Resilience is the ability to cope with stress or to quickly recover to pre-crisis state after being exposed to extreme stress. As the human mental status is highly diverse, there are presumably many different molecular mechanisms underlying resilience. The main goal of this project is the identification of common molecular patterns between resilient individuals by analyzing and integrating various omics levels, e.g. transcriptomics, proteomics, methylomics and metagenomics. By subsequently selecting important features within the large amount of data, we aim to give a less complex view on the dynamic process of resilience. This work is funded by the Leibniz Institute for Resilience Research (LIR) and in collaboration with the  Frauenhofer ITWM. MARP and LORA studies from the LIR.
Collaborations: LIR, Frauenhofer ITWM 

Optimization of the Calcium Imaging Analysis Pipeline 

Calcium Imaging Analysis enables researchers to track the activity of hundreds and thousands of neurons within the brains of living animals. However, analyzing this huge amount of data raises some difficulties. Together with the group of Prof. Dr. Albrecht Stroh and in collaboration with the Fraunhofer ITWM, we are following the goal of improving and accelerating the analysis of calcium imaging data, starting with the automatic marking of neurons in the generated image files using deep learning. By optimizing and simplifying the application through user-friendly interfaces of the entire analysis pipeline, the effort and time required for Calcium Imaging Analyses can be drastically reduced and will also be less dependent on personal decisions.
Collaborations:  LIR, Prof. Dr. Albrecht Stroh, Frauenhofer ITWM

Molecular Changes after Different Sport duration in Alzheimer’s disease 

There are several studies that investigate the effect of sport on neurodegenerative disease.
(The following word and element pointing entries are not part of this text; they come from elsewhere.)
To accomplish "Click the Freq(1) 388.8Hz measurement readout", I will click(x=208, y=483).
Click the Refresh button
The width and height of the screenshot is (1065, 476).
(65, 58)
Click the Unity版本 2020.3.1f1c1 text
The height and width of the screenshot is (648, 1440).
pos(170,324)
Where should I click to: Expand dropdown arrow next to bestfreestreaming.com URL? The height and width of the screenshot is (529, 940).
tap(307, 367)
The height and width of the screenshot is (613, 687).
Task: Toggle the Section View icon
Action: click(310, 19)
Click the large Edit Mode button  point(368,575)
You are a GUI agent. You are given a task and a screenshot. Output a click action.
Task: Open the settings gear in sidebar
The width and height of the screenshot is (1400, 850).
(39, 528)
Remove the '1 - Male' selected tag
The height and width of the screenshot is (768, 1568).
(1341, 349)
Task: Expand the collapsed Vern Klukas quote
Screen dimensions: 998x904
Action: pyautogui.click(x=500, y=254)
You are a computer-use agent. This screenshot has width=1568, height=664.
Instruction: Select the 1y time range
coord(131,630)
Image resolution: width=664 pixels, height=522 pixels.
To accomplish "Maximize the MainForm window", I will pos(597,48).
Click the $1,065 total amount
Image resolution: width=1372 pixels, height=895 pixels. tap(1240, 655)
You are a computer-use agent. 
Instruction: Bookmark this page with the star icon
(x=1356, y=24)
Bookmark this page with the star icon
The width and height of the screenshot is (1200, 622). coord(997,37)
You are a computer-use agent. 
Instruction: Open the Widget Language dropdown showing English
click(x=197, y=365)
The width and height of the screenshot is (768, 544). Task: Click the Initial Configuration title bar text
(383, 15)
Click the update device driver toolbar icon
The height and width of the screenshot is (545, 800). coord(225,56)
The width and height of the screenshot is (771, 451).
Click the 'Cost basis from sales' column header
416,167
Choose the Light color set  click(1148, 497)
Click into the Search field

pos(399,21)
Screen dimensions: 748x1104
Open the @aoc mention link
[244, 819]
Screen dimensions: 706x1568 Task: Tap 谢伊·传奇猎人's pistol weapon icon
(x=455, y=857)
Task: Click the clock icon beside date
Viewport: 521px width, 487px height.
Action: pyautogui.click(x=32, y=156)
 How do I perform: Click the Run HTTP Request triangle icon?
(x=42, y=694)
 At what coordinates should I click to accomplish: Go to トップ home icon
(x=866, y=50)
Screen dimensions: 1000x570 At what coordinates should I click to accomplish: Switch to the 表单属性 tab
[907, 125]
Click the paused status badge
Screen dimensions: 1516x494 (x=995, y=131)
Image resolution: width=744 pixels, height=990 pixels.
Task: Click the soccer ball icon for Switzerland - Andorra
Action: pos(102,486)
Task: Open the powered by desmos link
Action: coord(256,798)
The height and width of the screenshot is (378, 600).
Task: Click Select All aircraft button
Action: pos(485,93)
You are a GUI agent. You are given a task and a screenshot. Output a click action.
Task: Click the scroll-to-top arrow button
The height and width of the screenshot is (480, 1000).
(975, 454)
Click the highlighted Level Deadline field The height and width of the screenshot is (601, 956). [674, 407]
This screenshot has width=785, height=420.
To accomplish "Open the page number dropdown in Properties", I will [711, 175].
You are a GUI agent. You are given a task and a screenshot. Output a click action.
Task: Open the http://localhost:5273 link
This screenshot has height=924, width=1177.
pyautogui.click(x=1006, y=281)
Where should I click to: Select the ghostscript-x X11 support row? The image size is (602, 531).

However, the benefits of sport concerning the time and duration are highly controversial. In this study, the aim is to find differences in gene expression and splicing between transgenic (5xFAD) mice modeling Alzheimer’s disease and wild-type mice after two different sport duration. 
Collaborations: PD Dr. Kristina Endres  

The Difference of Aging Phenotypes in Drosophila melanogaster 

The underlying causes for the physiological aging of an organism are very diverse. An essential feature of ageing is transcriptional change. In order to find evolutionary conserved transcriptional patterns involved in the prolongation of life and/or health span, the gene expression profiles of fruit flies with different aging profiles are analyzed and compared to human achievements. This approach might provide new insights into natural resistance to age-related changes.